Isolated rupture of the PTFL is rare because it is the strongest and least vulnerable of the lateral ankle ligaments. The PTFL originates from the posterior portion of the distal fibula and inserts onto the lateral tubercle of talus posteriorly. It may be injured in combination with rupture of the ATFL and CFL in severe ankle sprains and ankle dislocations.7,10 The lateral subtalar joint is further stabilized by the interosseous talocalcaneal ligament (ITCL), the cervical ligament, the inferior extensor retinaculum, and the lateral talocalcaneal ligament (LTCL) (Fig. 9-5). In a biomechanical study, Tochigi and Amendola showed the ITCL to be the main stabilizer of the subtalar joint.11

The musculotendinous units that cross the ankle joint provide secondary or dynamic stability to the ankle and hindfoot. The most important of these are the laterally positioned peroneal tendons, which are the primary evertors of the ankle12; the tibialis posterior tendon; and the toe flexors medially. In a cadaveric study, Hatch and Labib demonstrated that the peroneal tendons, along with the superior peroneal retinaculum (SPR), provide static resistance to anterior talar displacement with the ankle in neutral position.

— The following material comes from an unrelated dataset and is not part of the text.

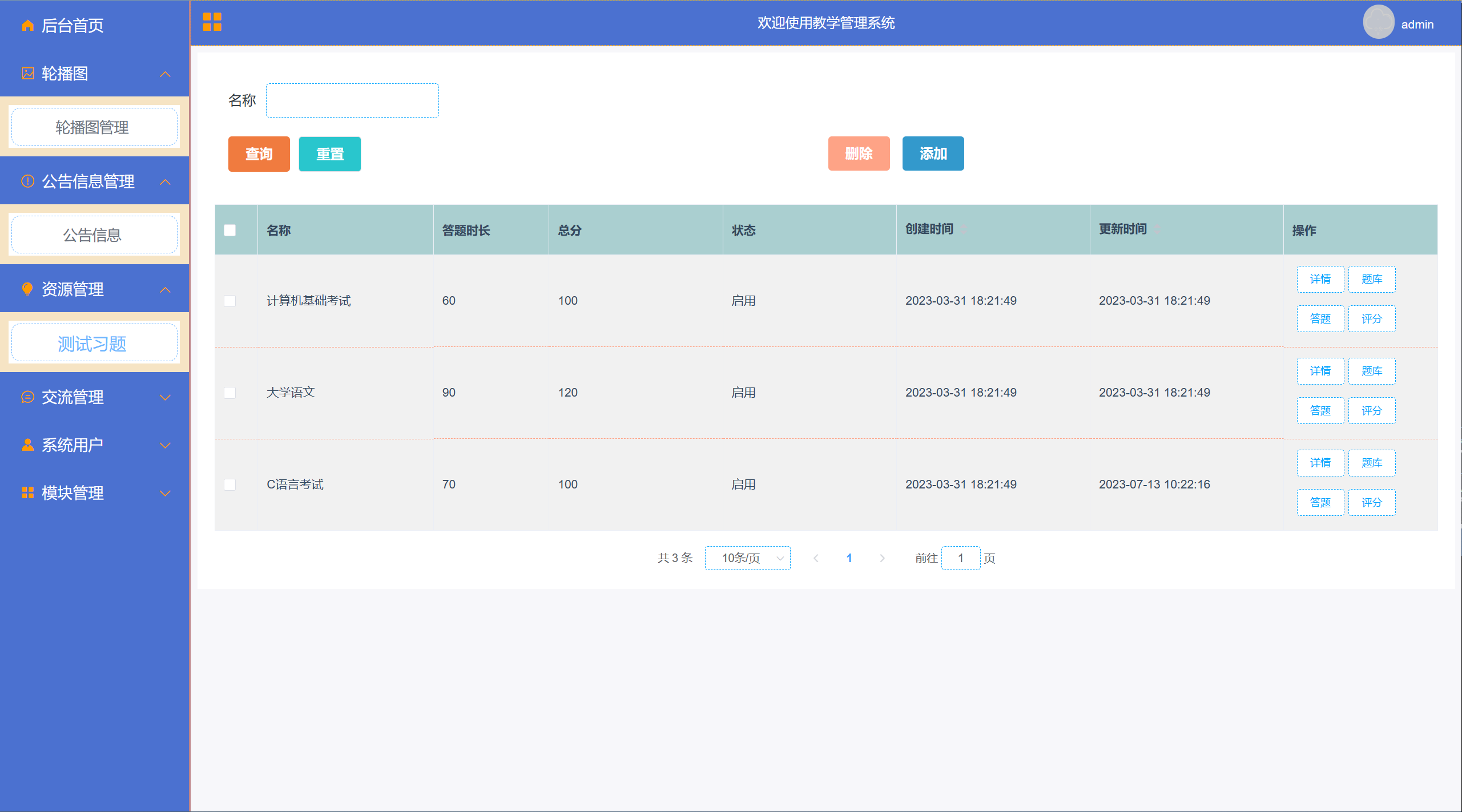1462x812 pixels.
Task: Open the 10条/页 page size dropdown
Action: click(747, 558)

In that study, sectioning of the retinaculum and removal of the tendons caused an average increase of 15% in anterior ankle displacement, indicating that the peroneal tendons may impart some static stability to the ankle joint.13 This finding may explain the increased incidence of peroneal tendon problems in patients with chronic ankle instability.

Mechanisms of Chronic Lateral Ankle Instability

When the ankle is dorsiflexed, the talus fits snuggly into the mortise and the ATFL is loose, but when the foot is plantar flexed, the ATFL becomes vertical and serves as the primary stabilizing structure of the ankle in inversion. Injury to the ATFL occurs with inversion of a plantar-flexed ankle with or without internal rotation. Commonly, the CFL is injured in combination with injury to the ATFL. Injures to the CFL occur with inversion of a dorsiflexed ankle. Subtalar ligament injury may be in continuum with a CFL injury. It has been shown that rupture of the ATFL occurs as an isolated injury in 50% to 75% of cases. With increasing force, the CFL also is ruptured. A rupture of the ATFL and the CFL occurs in 15% to 25% of cases. Isolated rupture of the CFL happens in approximately 1% of patients, and injury to the PTFL is extremely rare.810,14 Isolated ligament injuries of the deltoid ligament are infrequent.

Chronic lateral ankle instability results when the injured ligaments do not regain the mechanical integrity necessary to stabilize the ankle against physiologic stress. Possible risk factors for ankle instability that have been implicated in the literature include (1) environmental factors, such as the condition of the playing field, the level of neuromuscular training, the position an athlete plays, and the available equipment15 and (2) a patient’s unique anatomy, including variations in ankle anatomy, multiligamentous laxity, limitation of ankle range of motion, a history of recurrent ankle sprain, diminished muscle strength, poor postural control and proprioception, and delayed muscle reaction time.16 A varus tibial plafond alignment, a varus hindfoot alignment, and a posterior fibular position have also been proposed as possible predisposing factors in chronic ankle instability.17

Chronic lateral instability of the ankle usually manifests as a mechanical or a functional instability. Mechanical instability is objective abnormal motion of the talus relative to the ankle mortise, as measured on standardized stress radiographs or by clinical measurement of an anterior drawer sign or varus tilt.7,15 Functional instability is manifested as a symptomatic feeling of the ankle’s repeatedly giving way, combined with pain and difficulty walking on uneven terrain. Functional instability is most likely caused by increased laxity of the injured ligaments, inhibition of proprioceptive function, peroneal muscle weakness, or a combination of these factors.7,15 Some patients manifest functional instability without the mechanical components or vice-versa.